I leap, a striking vision of vigor and grace, onto the rear of the speeding limousine on that Friday afternoon in the fall of ’63, and there, risking all, either an assassin’s bullet or a calamitous fall, I help our First Lady with her singular mission, gathering piece after piece of our shattered leader. From the windshield, from the seats, from the stained skirt of the raspberry suit, his shards are scraped, then placed on the smooth black rear of the limousine, where they are carefully sorted by color and shape—the two of us pausing above them then as above the strewn pieces of the jigsaw puzzle which my father worked on in his deathroom study. And together, through patience and cunning, through the exhausting process of trial and error, we, myself and Jackie Kennedy, precariously balanced on that limousine, do what all the king’s horses and all the king’s men and all the conspiracy theorists have never done: we put Saint Jack back together again. We fit the pieces, solve the puzzle. We assassinate history and rescue the sixties.

And all the crowds cheer, the parade route lined with ecstatic Texans, whistles and waving, blizzards of confetti, a roar of appreciation rising across the nation. Teachers in their classrooms pledging allegiance; farmers in their fields, businessmen in their boardrooms, sighing relief; parish paragons, their knees locked beneath the skirts of their Catholic school uniforms, drying the tears in their eyes. Because it’s the fall of ’63 and we’ve just put Saint Jack back together again, saving the day, turning us away from a mean and vulgar sidetrack of history.
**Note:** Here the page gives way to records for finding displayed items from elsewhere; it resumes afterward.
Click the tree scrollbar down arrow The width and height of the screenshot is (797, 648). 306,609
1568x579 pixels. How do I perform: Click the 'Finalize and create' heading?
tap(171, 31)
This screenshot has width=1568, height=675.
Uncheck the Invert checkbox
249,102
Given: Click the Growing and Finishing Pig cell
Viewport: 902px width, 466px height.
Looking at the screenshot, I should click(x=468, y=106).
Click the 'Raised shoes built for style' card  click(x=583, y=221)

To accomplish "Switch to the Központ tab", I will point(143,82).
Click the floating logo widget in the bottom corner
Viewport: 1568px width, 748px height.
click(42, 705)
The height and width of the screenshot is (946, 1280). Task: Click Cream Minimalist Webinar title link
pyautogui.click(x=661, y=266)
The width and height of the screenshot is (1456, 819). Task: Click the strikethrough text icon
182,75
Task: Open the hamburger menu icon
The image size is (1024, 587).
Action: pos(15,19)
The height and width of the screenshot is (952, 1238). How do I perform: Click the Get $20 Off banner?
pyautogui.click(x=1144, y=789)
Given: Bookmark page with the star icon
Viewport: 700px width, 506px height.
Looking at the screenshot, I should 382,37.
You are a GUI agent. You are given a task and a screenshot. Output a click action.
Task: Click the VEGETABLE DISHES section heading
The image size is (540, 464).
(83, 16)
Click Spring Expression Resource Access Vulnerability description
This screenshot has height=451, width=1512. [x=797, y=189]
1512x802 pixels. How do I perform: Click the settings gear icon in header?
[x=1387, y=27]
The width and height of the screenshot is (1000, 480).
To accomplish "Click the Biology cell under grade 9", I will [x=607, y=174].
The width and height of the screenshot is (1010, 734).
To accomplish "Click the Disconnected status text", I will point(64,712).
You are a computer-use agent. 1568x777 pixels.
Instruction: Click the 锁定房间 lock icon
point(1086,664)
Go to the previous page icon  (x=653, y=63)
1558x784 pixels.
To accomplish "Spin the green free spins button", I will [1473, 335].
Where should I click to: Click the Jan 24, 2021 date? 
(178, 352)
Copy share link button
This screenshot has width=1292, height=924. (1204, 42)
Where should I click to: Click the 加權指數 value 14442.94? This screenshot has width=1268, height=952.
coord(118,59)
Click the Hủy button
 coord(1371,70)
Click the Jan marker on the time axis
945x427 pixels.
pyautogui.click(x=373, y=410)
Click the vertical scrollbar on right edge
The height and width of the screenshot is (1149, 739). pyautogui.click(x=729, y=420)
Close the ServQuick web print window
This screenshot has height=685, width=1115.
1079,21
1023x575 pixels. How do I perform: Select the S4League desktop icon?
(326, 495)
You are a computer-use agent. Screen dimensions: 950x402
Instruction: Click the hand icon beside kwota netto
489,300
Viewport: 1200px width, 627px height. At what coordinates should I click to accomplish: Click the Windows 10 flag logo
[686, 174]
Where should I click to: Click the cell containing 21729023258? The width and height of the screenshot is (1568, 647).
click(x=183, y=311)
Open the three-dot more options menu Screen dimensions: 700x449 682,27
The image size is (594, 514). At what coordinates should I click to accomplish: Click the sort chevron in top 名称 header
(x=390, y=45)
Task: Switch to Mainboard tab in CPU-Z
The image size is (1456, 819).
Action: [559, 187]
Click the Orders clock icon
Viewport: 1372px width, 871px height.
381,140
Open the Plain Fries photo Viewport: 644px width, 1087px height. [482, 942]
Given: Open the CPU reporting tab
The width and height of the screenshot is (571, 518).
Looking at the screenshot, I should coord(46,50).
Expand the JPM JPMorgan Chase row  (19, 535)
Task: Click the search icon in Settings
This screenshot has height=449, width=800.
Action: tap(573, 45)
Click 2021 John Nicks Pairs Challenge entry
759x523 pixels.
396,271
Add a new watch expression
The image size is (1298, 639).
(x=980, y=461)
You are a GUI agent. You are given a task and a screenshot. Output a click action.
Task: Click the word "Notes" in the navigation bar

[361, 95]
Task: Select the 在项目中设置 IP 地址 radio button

And there will be peace again throughout the land, no need for protest, no anger or hatred, bigotry overcome by our rescued leader: Dr. King, Jack, Ted, and Bobby Kennedy, Governor Wallace and Mary Jo Kopechne, playing game after game of touch football together on the compound lawn in Hyannis Port. And there will be no riots or assassinations, no Viet Nam War to snatch away our neighbors, Eddie Carlson driving up and down our streets, patching rubber irresponsibly, without ever having to learn an ironic half-smile, without ever being reduced to a vague shadow of his parents’ hope. And my father will not have to ride his 8:10 train, will not have to hide those secrets in his eyes while withering away in self-imposed silence; we’ll spend days, whole days together, father and son, bonded by love, on the worn wooden steps of our shaded back porch, talking to each other, uncovering the secrets, fatherly advice for the heir apparent. Because it’s the fall of ’63 and Saint Jack’s been put back together again; and the leaders I revere will not betray me; and the values I believe in will not change; and the people I love will live forever; and through sickness and health and all the necessary phases, through all the crimson-streaked sunsets of Camelot’s days, hand in my hand, you will not leave me.